WhatsApp is a big part of the communication ecosystem in Sierra Leone, despite the low internet penetration rate in the country. According to DataReportal, an online platform that produces data on global internet usage, internet penetration in Sierra Leone stands at 29.7%.
In recent days, some messages were sent to users’ phones with the claim that Facebook will stop supporting WhatsApp on 53 types of mobile devices from November 1, 2021.
Some users have even misinterpreted this message, suggesting that WhatsApp is about to be shut down. But, that’s not the case; WhatsApp is not shutting down and secondly, not all the 53 types of phones that were listed on the WhatsApp message will be affected.
These messages have been backed up with audio, claiming that users who don’t share the audio would now be billed for using WhatsApp, among a number of other claims.
All these messages are coming with increased frequency, on the backdrop of the sudden six-hour shutdown of Facebook and its associated apps last week–Whatsapp and Instagram.
And perhaps it is necessary to understand why millions of people are so gullible about this latest hoax.
In the social media space in Sierra Leone, there has been some panic and as a result people are migrating to apps like Telegram. But WhatsApp has explained how people can upgrade their phones or transfer their chats from one device to another, (if you decide to change your phone).
Here is an entire page detailing the process on its website.
On Android operating systems, Google was the first to pull the plug when it announced in 2018 that it will no longer support Android devices that run on 4.0 systems, so users will have a difficult time finding compatible apps for their devices.

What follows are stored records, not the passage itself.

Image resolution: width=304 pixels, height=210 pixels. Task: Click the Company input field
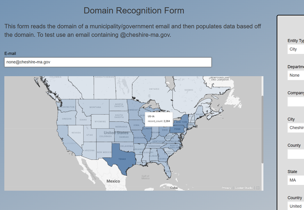pos(296,102)
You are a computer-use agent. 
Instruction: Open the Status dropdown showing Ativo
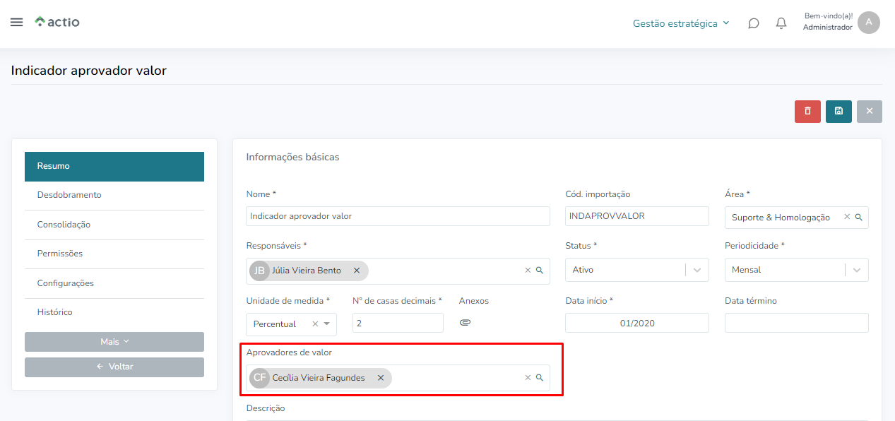(x=636, y=270)
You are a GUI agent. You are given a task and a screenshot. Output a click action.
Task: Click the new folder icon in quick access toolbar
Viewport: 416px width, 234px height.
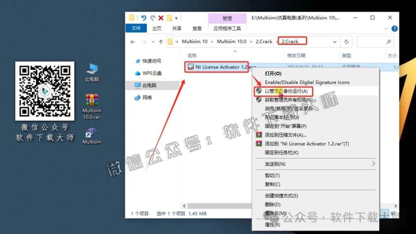pyautogui.click(x=131, y=17)
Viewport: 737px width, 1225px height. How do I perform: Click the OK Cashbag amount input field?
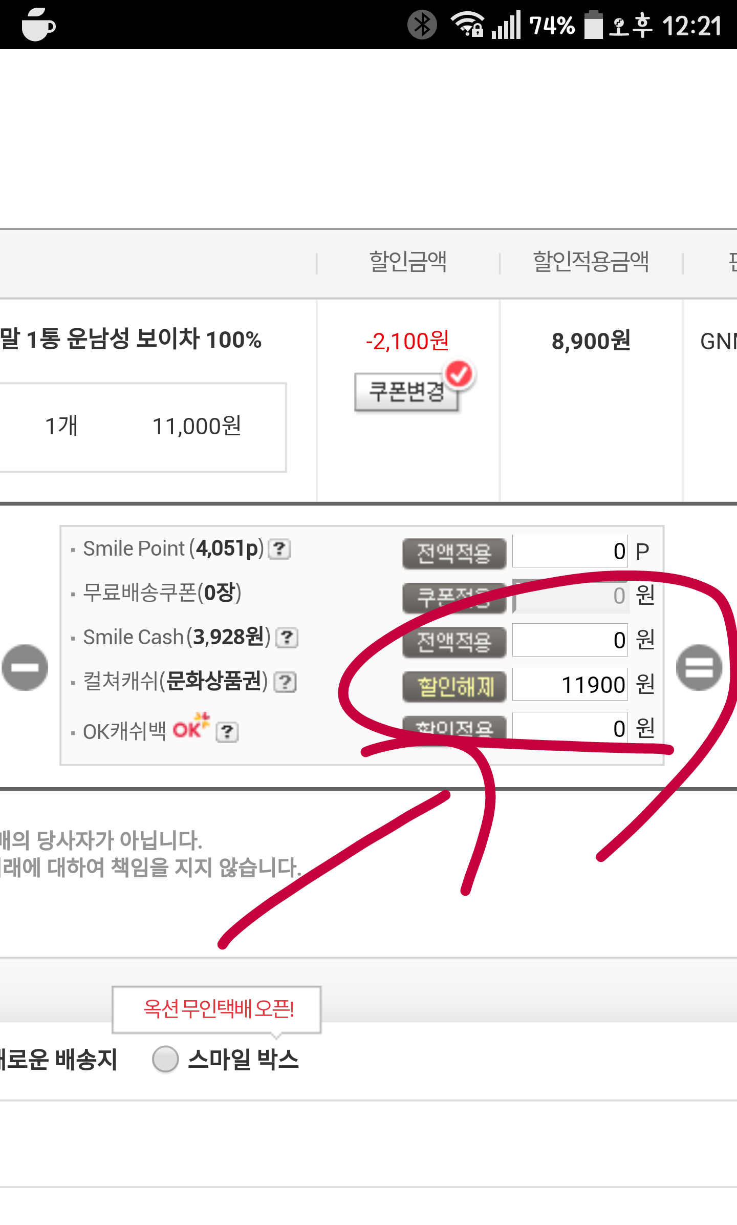coord(570,727)
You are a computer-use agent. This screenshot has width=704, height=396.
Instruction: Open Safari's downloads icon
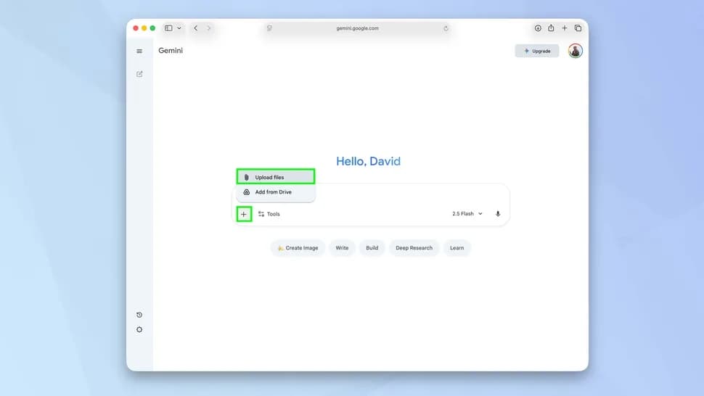pos(538,28)
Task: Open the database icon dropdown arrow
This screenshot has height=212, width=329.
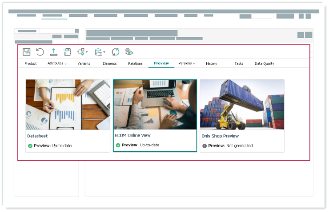Action: [104, 52]
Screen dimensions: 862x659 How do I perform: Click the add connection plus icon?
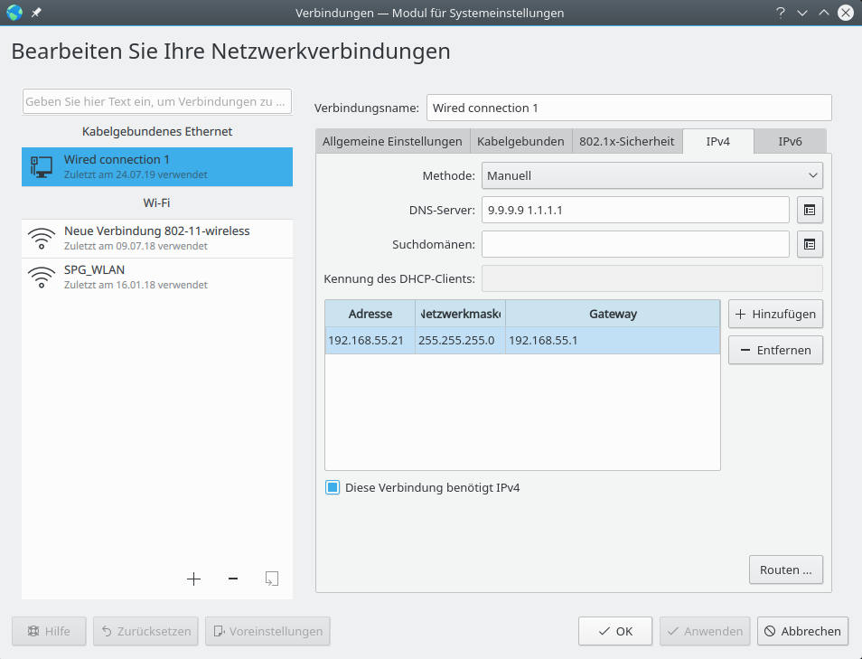click(193, 579)
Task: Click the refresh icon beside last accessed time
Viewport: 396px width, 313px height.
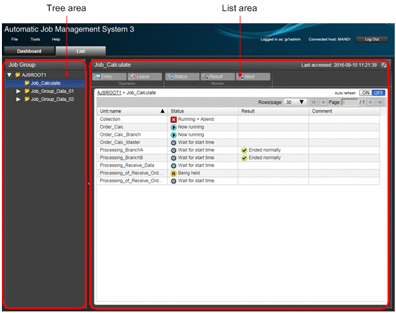Action: coord(384,65)
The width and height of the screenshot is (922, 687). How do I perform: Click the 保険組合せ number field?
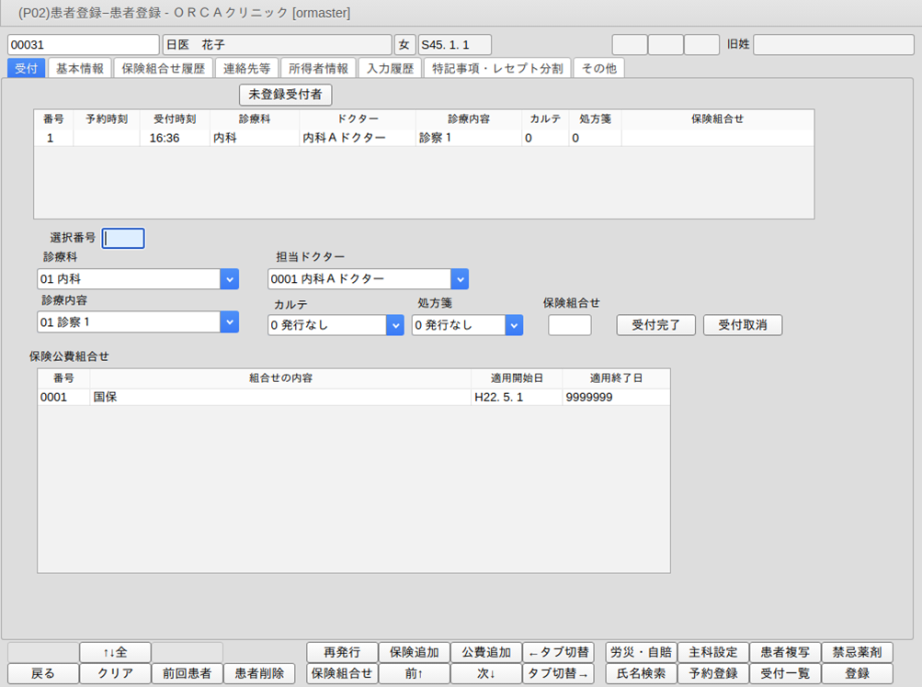coord(569,325)
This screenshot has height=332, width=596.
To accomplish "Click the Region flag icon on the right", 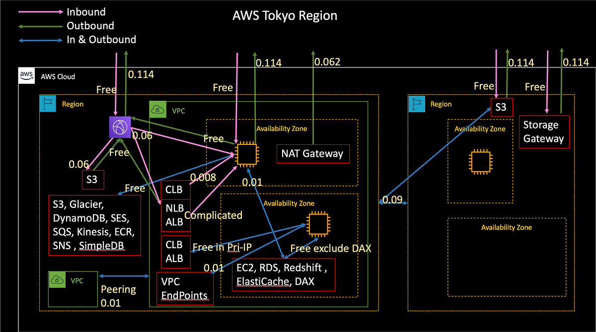I will point(417,104).
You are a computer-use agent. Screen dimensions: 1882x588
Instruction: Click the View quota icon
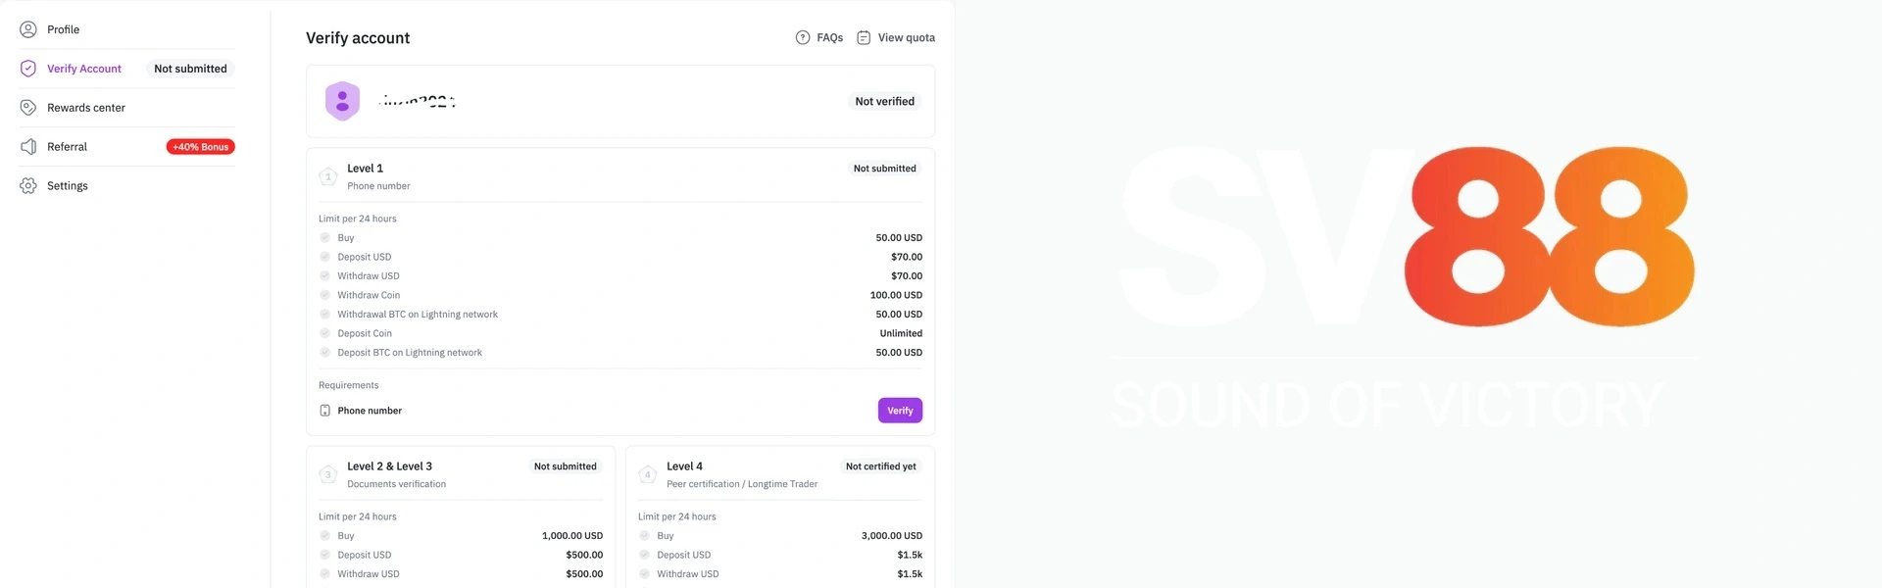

It is important to note that Google is the owner of Android, they acquired the company in 2005.
What is an Operating System?
Mobile phones have evolved, they are not just used for calling and texting, phones also have different purposes, from setting a reminder to predicting the weather pattern for the day to indicating the physical location of callers. For modern mobile phones to be that functional, they use a software that runs the phone, from managing its resources to processing its memory, which allows the user to be able to perform multiple functions on them.
An Example of Operating System (OS) is Apple iOS.
Smartphone users can know which OS their phone is using by going under the Setting function.
The truth about WhatsApp usage on some phones
WhatsApp had announced early this year that the app won’t be supported on Android phones that run on O.S 4.0 or older models and it won’t run on iPhones that run on I.O.S 9 or older versions, taking the cue from Google.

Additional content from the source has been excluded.